* _What needs to be done_:
Rewrite the lines starting with the one that contains "You are a computer-use agent. The" and going on through the one that contains "Looking at the screenshot, I should [x=30, y=196].", replacing "Disk Cloning" with "Disk Imaging" and keeping everything else the same.

(Text and element pointing entries)
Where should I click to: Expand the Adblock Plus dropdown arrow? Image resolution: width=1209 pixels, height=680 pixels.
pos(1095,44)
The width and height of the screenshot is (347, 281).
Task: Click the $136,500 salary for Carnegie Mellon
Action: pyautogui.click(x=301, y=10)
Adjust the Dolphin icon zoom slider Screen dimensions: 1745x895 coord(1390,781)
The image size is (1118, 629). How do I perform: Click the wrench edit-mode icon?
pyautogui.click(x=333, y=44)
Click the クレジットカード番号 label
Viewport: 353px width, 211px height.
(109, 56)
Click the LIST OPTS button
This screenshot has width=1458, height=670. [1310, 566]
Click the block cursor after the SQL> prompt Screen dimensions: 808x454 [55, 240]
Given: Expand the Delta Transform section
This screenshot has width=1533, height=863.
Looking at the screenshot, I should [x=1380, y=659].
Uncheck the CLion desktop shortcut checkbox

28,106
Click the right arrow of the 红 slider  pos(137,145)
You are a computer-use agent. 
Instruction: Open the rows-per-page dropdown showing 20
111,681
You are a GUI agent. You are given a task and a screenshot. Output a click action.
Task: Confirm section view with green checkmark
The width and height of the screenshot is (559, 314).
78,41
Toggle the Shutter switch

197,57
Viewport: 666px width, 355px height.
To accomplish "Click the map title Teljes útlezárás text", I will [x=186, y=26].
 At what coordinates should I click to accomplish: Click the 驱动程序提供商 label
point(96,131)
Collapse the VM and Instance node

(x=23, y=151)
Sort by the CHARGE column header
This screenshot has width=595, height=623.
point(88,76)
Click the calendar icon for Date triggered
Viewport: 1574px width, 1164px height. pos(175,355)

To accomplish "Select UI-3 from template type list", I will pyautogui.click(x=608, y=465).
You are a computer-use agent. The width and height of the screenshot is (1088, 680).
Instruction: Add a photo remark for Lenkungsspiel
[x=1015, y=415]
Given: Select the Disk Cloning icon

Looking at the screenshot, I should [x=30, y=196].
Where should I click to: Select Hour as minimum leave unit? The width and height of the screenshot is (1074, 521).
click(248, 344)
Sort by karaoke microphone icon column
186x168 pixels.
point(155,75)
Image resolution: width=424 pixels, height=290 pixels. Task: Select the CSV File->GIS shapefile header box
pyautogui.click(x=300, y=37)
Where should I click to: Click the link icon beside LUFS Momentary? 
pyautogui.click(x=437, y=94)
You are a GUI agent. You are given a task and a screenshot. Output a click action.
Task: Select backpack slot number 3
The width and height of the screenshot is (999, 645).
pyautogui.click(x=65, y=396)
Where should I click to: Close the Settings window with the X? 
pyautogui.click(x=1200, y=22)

* _Task output_:
You are a computer-use agent. The width and height of the screenshot is (1088, 680).
Instruction: Add a photo remark for Lenkungsspiel
[x=1015, y=415]
Given: Select the Disk Imaging icon

Looking at the screenshot, I should [x=30, y=196].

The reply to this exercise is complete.